Daytona International Speedway is synonymous with NASCAR but once a year, sports car racing rules the roost for the prestigious Rolex 24. The course uses most of the famous oval but also includes a winding road through the infield to make a 3.56 mile circuit with a total twelve turns. The entire infield becomes a gearhead village of sorts. All the displays that would normally be found at Midway during Speedweeks are set up near the Sprint FanZone. On paper, the combination of motor homes, tents, vendors, a carnival (with Ferris wheel), the race course, teams, fans, trams and media, etc. seems primed for chaos but that wasn’t the case. It was well-organized and folks were well-behaved for the most part.

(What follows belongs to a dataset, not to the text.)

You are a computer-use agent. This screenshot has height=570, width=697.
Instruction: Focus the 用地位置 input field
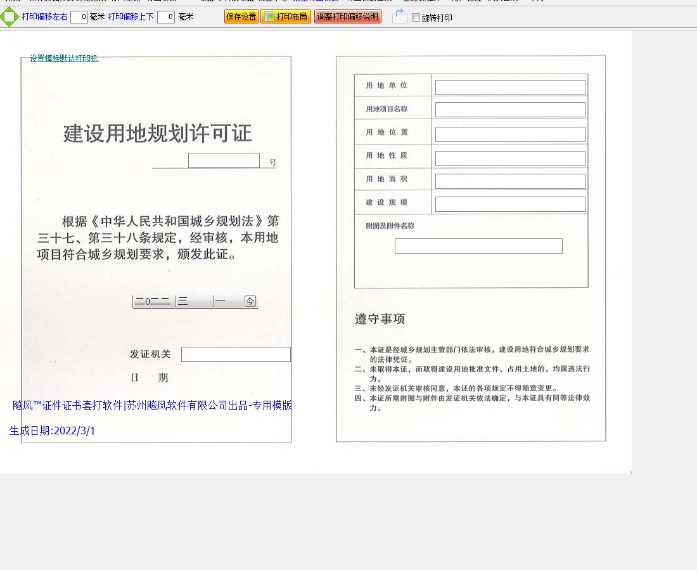point(510,134)
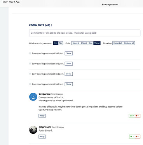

I was up on the Sprint Fan Deck for the start and hoped to catch a glimpse of the action in the garages right below us. However, all the drama was happening in Pit Road which was just beyond our view. The excitement started to build after the national anthem and then everyone started to cheer loudly when we heard, “Ladies and gentlemen, start your engines!” Soon our applause was drowned out by the incredible roar of the race cars’ engines. It was an astounding noise level that abated as the Audi R8 pace car led the seventeen Daytona Prototypes, thirty-six GT’s (Grand Touring) and six GX cars around the circuit. Just as people were adjusting their ear plugs and I realised that I forgot mine, the fleet came back around. After the pace car zoomed into pit road, the race cars really took off and it was on!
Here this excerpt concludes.